--- START ---
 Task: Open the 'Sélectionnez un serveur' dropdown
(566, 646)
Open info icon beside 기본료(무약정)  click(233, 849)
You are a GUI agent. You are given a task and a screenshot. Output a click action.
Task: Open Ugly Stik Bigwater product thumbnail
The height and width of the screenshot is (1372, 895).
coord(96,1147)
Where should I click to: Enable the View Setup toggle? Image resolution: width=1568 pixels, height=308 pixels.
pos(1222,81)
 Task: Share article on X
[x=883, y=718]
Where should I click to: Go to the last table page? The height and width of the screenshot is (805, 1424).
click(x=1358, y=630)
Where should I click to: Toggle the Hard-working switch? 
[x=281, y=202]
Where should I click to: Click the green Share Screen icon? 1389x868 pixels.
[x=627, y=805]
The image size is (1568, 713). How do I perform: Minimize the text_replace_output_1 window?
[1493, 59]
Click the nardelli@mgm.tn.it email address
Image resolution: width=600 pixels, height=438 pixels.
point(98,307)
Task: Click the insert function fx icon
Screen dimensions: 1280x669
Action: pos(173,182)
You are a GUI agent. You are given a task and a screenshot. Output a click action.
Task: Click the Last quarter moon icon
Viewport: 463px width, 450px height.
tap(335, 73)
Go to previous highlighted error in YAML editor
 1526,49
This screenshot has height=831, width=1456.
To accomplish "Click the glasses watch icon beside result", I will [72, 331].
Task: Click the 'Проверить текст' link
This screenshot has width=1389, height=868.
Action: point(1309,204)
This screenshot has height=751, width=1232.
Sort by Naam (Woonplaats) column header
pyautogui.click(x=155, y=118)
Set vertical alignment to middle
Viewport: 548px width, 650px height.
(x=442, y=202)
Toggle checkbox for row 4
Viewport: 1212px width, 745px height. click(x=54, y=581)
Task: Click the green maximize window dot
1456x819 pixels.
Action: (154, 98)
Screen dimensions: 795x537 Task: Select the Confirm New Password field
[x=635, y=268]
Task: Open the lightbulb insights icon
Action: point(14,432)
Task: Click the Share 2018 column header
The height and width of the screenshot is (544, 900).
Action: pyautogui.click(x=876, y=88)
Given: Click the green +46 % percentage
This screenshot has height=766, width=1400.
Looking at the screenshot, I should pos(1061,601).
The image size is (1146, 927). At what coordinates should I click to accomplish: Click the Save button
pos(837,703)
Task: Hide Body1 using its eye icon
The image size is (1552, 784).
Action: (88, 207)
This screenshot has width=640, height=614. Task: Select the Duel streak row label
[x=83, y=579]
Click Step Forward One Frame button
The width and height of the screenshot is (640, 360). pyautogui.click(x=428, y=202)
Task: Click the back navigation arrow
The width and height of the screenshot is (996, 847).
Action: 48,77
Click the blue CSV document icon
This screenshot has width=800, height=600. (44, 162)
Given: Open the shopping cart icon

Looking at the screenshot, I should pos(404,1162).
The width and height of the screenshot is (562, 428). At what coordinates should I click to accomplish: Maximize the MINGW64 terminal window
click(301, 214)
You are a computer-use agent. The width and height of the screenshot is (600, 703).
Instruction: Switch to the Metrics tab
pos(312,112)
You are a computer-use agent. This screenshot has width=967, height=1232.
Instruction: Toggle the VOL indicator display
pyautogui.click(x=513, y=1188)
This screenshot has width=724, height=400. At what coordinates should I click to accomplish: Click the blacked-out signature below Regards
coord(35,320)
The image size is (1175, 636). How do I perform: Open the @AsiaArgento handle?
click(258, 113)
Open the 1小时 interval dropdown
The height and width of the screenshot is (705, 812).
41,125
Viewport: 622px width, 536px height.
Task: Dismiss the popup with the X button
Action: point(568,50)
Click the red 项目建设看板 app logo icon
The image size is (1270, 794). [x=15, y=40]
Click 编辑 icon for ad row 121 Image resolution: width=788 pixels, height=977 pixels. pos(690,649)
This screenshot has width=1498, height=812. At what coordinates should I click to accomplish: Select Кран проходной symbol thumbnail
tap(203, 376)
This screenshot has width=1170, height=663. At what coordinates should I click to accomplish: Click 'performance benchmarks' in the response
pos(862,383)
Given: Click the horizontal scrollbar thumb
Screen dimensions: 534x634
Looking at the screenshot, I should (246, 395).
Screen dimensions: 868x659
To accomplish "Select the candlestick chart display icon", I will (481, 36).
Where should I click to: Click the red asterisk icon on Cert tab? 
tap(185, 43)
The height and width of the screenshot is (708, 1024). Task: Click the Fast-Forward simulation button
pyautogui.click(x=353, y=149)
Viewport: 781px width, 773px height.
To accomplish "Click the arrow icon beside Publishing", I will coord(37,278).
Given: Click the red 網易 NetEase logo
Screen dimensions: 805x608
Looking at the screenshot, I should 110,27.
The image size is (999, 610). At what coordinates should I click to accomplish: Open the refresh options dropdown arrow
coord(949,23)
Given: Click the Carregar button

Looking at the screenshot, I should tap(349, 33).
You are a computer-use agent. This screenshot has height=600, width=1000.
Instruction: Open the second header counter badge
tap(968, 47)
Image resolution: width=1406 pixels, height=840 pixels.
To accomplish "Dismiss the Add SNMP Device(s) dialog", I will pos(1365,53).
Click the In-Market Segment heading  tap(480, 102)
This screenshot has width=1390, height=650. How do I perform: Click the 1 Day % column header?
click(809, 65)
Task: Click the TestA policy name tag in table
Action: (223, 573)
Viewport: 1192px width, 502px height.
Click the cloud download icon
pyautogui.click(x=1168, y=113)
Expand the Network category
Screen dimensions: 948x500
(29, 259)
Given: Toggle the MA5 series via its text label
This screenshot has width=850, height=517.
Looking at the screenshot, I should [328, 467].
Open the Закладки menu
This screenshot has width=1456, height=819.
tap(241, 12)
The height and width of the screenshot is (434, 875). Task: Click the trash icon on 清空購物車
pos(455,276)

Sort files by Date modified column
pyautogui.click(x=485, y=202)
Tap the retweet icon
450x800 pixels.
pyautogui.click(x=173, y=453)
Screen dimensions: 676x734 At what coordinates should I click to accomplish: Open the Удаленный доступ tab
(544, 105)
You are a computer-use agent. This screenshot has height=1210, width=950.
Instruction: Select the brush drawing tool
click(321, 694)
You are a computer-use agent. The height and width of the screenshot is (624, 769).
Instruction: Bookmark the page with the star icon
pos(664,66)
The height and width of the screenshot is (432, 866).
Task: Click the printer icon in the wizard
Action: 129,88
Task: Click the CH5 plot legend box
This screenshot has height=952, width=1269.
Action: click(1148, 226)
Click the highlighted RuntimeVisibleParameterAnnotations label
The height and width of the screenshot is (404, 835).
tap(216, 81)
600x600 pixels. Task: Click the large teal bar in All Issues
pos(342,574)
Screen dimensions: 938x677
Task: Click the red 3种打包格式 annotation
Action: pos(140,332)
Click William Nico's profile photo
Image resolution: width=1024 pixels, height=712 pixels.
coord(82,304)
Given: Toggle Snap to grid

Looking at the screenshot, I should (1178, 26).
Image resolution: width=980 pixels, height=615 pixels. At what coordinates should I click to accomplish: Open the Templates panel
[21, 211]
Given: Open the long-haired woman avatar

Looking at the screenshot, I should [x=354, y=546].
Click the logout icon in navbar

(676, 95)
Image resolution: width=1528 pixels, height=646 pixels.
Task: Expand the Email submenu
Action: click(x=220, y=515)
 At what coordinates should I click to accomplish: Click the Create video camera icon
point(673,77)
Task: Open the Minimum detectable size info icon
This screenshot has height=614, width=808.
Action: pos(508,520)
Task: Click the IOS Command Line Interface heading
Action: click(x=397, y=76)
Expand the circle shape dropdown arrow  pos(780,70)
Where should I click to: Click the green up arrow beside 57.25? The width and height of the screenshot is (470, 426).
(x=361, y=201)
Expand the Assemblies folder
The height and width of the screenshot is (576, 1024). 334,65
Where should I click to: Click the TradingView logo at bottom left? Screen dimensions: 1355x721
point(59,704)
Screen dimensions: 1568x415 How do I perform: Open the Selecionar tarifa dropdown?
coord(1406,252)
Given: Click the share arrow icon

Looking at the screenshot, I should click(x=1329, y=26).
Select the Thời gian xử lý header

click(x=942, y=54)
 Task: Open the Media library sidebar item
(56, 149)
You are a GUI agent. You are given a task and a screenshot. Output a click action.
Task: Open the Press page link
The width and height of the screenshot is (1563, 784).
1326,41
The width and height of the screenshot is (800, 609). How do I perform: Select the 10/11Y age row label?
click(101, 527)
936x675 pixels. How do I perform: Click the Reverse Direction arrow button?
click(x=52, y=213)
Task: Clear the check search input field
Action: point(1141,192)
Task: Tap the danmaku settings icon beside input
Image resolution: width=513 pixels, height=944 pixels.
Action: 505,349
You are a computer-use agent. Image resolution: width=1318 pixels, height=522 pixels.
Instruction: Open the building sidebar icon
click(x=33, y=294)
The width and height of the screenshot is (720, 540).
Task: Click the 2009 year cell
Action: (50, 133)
--- END ---
§ WORK INSTRUCTIONS
Set down, please, the lines from the line holding "Task: Open the Media library sidebar item" through the final line of the data, exactly and with nothing added.

§ OUTPUT FOR THIS EXERCISE
 Task: Open the Media library sidebar item
(56, 149)
You are a GUI agent. You are given a task and a screenshot. Output a click action.
Task: Open the Press page link
The width and height of the screenshot is (1563, 784).
1326,41
The width and height of the screenshot is (800, 609). How do I perform: Select the 10/11Y age row label?
click(101, 527)
936x675 pixels. How do I perform: Click the Reverse Direction arrow button?
click(x=52, y=213)
Task: Clear the check search input field
Action: point(1141,192)
Task: Tap the danmaku settings icon beside input
Image resolution: width=513 pixels, height=944 pixels.
Action: 505,349
You are a computer-use agent. Image resolution: width=1318 pixels, height=522 pixels.
Instruction: Open the building sidebar icon
click(x=33, y=294)
The width and height of the screenshot is (720, 540).
Task: Click the 2009 year cell
Action: (50, 133)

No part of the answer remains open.